Все с шумом поднимаются из-за стола, наперебой благодарят хозяйку. Агнес уже сидит за роялем в гостиной — сейчас начнутся танцы.
— Хотела бы я знать, обратила ли ты внимание на Иду, — говорит матери Луиса-Старшенькая. — Я готова была сквозь землю провалиться.
Малютка-Ида танцует в первой паре с лейтенантом.
— Больше задора! — кричит фрекен Агнес. Она играет песенку из ревю «На канапе», так что струны гудят.
Бай кружит Катинку, — держась за руки, они мчатся из одной комнаты в другую.
Впереди всех пастор Линде в паре с фрекен Иенсен — она только охает.
— Линде, Линде! — кричит пасторша. — Ведь у тебя ноги больные!
Фрекен Агнес барабанит по клавишам, так что в ушах звенит.
— Боже мой, я сейчас умру, — говорит дочь мельника Хелене.
Внезапно музыка обрывается. Запыхавшиеся пары в изнеможении валятся на стулья вдоль стен.

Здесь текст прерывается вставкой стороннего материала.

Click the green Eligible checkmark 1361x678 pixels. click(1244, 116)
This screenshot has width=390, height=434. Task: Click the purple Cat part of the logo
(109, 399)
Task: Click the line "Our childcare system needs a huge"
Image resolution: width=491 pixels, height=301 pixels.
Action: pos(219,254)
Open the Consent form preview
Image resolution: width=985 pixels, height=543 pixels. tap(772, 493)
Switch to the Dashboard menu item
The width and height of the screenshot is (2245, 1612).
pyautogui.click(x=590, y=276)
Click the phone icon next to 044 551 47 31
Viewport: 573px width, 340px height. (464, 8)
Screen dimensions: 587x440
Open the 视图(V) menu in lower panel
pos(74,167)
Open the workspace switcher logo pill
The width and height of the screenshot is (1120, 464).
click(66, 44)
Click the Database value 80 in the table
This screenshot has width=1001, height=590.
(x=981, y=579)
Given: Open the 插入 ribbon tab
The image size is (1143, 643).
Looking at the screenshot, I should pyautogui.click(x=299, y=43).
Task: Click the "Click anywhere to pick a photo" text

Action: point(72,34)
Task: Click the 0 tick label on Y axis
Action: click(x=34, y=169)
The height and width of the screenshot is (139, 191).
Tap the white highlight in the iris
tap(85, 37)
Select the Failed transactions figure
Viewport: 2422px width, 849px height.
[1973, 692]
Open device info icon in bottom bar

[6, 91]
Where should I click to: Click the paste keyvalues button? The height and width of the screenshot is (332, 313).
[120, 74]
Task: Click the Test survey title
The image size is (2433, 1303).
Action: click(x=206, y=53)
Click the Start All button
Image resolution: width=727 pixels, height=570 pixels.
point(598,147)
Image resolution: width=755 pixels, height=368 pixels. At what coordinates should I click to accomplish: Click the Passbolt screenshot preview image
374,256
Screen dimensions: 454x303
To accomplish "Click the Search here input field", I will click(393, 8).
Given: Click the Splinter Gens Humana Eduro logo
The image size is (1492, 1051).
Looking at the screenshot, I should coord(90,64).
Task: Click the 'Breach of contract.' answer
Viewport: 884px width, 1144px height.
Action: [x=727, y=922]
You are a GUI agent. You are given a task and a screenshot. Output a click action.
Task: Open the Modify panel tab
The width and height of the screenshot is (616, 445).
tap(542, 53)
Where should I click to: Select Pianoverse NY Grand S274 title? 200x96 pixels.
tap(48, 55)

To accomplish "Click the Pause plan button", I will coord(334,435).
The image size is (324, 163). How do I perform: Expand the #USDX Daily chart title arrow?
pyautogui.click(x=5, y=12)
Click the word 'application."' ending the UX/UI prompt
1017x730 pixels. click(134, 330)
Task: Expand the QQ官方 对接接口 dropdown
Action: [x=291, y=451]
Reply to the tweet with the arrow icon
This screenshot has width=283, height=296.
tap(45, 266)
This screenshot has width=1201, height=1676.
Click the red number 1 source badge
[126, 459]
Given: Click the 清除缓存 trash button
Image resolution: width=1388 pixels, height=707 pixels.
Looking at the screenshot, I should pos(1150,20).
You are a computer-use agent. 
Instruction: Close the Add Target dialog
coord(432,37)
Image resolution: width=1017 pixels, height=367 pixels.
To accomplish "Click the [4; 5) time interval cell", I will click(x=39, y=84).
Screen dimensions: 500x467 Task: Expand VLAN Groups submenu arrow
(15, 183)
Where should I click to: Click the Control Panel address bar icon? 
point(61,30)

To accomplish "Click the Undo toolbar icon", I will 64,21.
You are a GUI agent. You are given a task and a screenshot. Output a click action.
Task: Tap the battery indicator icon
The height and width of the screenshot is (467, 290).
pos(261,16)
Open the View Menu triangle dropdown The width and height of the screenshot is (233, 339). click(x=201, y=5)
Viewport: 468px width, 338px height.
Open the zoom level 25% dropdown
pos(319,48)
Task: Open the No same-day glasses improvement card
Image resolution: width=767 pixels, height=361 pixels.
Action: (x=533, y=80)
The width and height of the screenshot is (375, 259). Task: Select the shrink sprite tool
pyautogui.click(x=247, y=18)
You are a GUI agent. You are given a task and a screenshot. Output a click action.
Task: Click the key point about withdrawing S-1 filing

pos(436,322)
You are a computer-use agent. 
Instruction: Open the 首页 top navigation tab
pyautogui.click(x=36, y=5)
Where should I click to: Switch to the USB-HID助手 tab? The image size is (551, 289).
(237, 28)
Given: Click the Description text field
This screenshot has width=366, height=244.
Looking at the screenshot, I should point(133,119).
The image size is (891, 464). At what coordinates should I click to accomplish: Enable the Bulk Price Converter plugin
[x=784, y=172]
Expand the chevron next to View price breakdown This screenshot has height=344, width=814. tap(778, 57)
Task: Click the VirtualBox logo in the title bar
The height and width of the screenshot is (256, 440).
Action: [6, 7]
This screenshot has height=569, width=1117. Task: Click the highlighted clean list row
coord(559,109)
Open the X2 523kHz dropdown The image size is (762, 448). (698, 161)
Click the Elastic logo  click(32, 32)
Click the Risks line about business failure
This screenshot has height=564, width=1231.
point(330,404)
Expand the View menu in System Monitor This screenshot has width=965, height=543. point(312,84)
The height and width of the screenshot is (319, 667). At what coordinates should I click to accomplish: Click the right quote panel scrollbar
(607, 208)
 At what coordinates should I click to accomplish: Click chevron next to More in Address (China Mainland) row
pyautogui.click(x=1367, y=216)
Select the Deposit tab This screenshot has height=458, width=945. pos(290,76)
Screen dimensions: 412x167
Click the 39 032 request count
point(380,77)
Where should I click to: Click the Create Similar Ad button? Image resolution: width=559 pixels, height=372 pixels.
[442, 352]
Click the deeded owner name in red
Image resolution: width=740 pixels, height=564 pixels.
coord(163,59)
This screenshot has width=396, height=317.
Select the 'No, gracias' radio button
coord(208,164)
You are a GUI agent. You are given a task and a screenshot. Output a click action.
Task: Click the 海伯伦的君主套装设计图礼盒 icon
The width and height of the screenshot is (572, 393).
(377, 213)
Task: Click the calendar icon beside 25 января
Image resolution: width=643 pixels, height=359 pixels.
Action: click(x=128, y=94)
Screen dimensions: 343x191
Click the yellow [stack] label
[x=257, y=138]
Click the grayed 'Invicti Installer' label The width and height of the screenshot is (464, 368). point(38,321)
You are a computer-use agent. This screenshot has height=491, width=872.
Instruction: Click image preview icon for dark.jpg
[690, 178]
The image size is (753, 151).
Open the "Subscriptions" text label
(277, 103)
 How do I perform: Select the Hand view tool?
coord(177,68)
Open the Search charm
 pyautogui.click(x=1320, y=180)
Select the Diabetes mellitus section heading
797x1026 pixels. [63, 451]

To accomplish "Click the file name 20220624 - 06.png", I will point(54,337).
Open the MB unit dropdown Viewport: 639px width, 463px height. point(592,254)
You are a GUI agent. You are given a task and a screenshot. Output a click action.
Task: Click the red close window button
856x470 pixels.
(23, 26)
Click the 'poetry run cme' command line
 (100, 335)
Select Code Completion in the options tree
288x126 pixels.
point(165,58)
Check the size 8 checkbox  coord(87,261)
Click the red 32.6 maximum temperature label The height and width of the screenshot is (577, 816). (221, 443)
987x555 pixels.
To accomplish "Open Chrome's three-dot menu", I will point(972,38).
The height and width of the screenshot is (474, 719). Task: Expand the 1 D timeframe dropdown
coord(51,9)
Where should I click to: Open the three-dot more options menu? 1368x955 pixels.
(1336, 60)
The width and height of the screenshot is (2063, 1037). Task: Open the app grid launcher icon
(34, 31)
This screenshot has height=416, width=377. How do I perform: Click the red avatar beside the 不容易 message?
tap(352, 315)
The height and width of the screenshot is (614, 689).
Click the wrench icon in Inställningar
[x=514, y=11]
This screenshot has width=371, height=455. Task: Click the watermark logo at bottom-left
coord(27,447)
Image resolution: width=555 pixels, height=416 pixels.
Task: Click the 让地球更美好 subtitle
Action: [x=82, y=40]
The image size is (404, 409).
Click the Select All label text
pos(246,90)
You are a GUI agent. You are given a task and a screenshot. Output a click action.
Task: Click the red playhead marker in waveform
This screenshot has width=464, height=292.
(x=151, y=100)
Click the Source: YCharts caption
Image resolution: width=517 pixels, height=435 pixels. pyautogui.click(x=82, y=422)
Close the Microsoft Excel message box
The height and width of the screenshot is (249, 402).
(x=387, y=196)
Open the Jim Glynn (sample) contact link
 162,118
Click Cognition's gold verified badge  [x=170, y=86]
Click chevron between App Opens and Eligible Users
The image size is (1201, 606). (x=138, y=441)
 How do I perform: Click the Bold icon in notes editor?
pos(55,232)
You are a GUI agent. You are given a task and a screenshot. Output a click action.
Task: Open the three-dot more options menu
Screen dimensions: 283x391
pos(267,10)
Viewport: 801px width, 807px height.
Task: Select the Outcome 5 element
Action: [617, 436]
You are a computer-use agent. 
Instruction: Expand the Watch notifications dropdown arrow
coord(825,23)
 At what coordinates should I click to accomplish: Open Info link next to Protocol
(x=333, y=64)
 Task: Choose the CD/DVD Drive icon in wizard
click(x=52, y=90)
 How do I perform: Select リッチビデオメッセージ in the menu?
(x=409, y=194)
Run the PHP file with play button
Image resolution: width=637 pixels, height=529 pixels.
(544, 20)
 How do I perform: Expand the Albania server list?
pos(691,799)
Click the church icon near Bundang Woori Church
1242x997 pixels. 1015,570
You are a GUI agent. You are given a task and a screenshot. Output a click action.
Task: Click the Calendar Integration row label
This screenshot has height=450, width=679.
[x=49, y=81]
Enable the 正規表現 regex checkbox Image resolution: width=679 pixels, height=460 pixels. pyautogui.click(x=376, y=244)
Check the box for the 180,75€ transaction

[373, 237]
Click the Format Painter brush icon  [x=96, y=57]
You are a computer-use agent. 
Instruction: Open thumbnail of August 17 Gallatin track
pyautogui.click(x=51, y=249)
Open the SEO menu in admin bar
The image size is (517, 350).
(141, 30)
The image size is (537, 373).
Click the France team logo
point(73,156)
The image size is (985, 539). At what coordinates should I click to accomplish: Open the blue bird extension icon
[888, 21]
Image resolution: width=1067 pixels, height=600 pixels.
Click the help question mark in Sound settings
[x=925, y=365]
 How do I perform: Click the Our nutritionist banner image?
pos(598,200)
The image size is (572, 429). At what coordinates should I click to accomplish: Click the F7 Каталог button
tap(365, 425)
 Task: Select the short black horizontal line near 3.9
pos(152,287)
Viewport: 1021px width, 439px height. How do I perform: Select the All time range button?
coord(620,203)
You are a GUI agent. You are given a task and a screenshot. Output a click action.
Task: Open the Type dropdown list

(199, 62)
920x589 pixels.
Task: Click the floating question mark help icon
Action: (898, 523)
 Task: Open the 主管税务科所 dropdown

— Фу, даже жарко стало, — говорит Бай лейтенанту, утираясь платком. — Хорошо бы пропустить кружечку пива.
Лейтенант совсем не прочь. Они бродят по комнатам. В столовой на подоконнике стоят бутылки с пивом.
— Это что, деревенское пиво? — спрашивает лейтенант.
— Нет, от Карлсберга.
— Тогда я не прочь.
— Вот укромный уголок, — говорит Бай.
Они входят в кабинет пастора, маленькую комнату, где на выкрашенных в зеленый цвет полках стоят сочинения Эленшлегера и Мюнстера, а на письменном столе копия торвальдсеновского Христа.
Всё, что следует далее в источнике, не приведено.